The Forest Service says it best: "nowhere is safe outside during a thunderstorm." As if on cue, thunder clapped in the distance, lightning lit up the sky, and the rain poured down. Even Carl seemed unhinged by the storm, which was fair—we were completely and dangerously exposed. There were no trees or cover to hide in, and the danger was real as we crossed the saddle, still far above treeline, the peak now shrouded in storm clouds.

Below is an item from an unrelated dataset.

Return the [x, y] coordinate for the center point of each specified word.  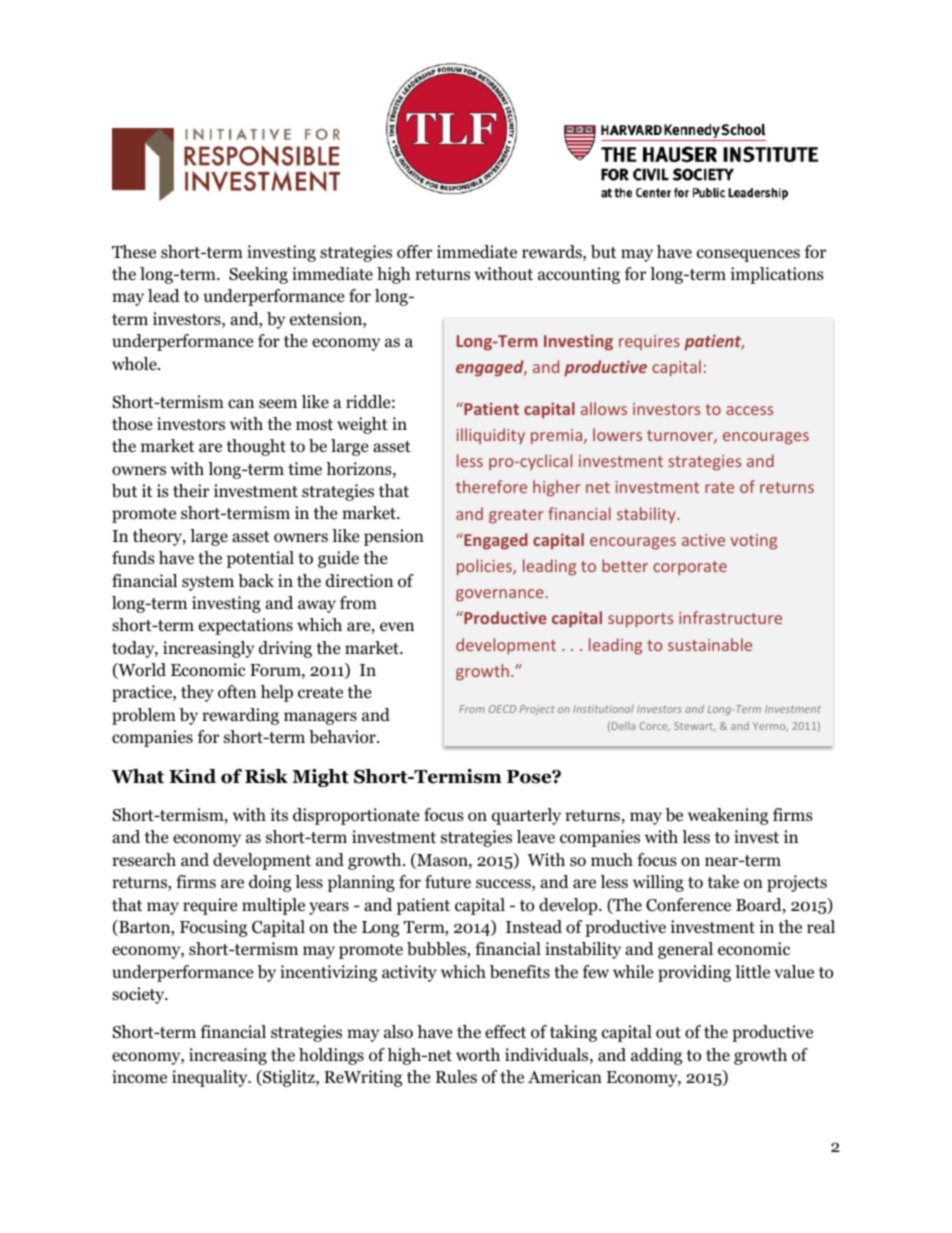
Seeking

I put on a confident face, but my stomach was knotted as I led a small group down toward the safety of the trees, where the relentless rain and thunder abated. Those ahead of us later regaled us with terrifying tales of watching lightning strike near them, and Telluride locals were shocked to hear we’d made it to the top in the weather. I then realized how lucky we were to have safely made it up...and down that day.
Cracking A Coors
National Forest regulations prohibited us from cracking our Coors atop the mountain, but that didn’t stop us from toasting to Wilson in the parking lot down below, and raising our cans to the wild places, the ones we’re lucky enough to visit—if just for a moment—before Mother Nature thrusts us back to civilization with a mighty storm.
And while summiting any peak is unforgettable, Wilson is particularly special. Wilson changes you and pushes you beyond what you may have thought possible. And even though we were the only group to reach the top, we all accomplished something big.
But the raddest part of climbing Wilson? Now every time someone pulls out a Coors Light at a party, I have a story to tell. It starts like this, “See that peak? I climbed to the top of it.”